Am Montag hiess es früh Aufstehen. Die meisten Mitarbeiter/innen der Unterkommission bilaterale Schulden arbeiten nicht in Quito, sondern in Cuenca. Deswegen ging es um 6:50 ins Flugzeug. Die Flugstrecke von Quito nach Cuenca ist eine der schönsten Ecuador’s, wenn man auf der richtigen Seite sitzt, denn linker Hand passiert man die Vulkane Cotopaxi und Chimborazo. Heute gab es sogar noch mehr Fliegen für’s gleiche Geld. Denn kurz vor Cuenca wurde mitgeteilt, dass der Flugahfen aus meterologischen Gründen nicht angeflogen werden konnte. Also ging’s wir runter an die Küste nach Guayaquil. Dort wurde aufgetankt, und dann  wieder rauf nach Cuenca – wo wir bei strahlend blauem Himmel und Windstärken zwischen 1 und 2 landeten.  Manchmal ist dieses Land ein kleines bisschen rätselhaft.

Gearbeitet wurde dann in der Zentralbank. Wie der Name vermuten lässt, ein opulentes Bürogebäude mit allem Schnickschnack. Ich erinnere mich, wie ich bei meinem bislang einzigen Besuch in Cuenca in einem etwas runtergekommenen Hörsaal in der Universität einen Vortrag über Faire und Transparente Schiedsverfahren hielt. Jetzt werden wir hier nobel beherbergt, und die gesamte Technologie der Institution steht uns zur Verfügung – einschließlich einem kleinen Besuch im Ethnomuseum der Zentralbank nebenan.

Auf der Tagesordnung der Unterkommission stehen die Schulden gegenüber Brasilien. Und dabei geht es zunächst um ein immer wieder mit neuen Kreditverträgen ausgestattes Wasserversorgungsprojekt an der Küste, welches die brasilianische Entwicklungsbank BNDES finanziert hat, und für das  – oh Wunder – eine brasilianische Baufirma mit dem schönen Namen Odebrecht in acht aufeinander folgenden Einzelausschreibungen das günstigste Angebot abgegeben hat.

In diesem und anderen Fällen zeigt sich, dass die lateinamerikanischen Brüder und Schwestern portugiesischer Zunge sich als Gläubiger keineswegs anders aufführen als die Hermesse und Pariser-Club-Heroen im Norden: Wahrhaftige Knebelklauseln, Zinssätze, die weit über dem Weltmarktniveau liegen, vorab vereinbarte Kapitalisierung von Zinsen – alles, was das Herz eines eifrigen Buchprüfers begehrt, fand sich in diesen Verträgen. So wurde Brasilien heute neben einem von Italien finanzierten Kraftwerk, das wir schon seit letztem Oktober im Visier haben, zu unserem Showcase.

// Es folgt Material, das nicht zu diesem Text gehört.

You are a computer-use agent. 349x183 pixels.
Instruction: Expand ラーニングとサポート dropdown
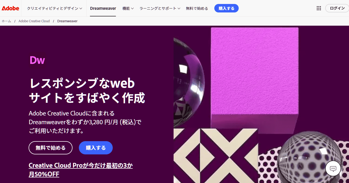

In der Arbeit an den konkreten Fällen verloren auch die gestern erwähnten Fundi-Realo-Konflikte deutlich an Schärfe, denn spätestens, wenn wir uns überlegen, welche Empfehlungen wir dem Präsidenten anheim geben wollen, wird klar, dass uns auf existierende Rechtswege oder aussichtsreiche politische Initiativen verständigen müssen.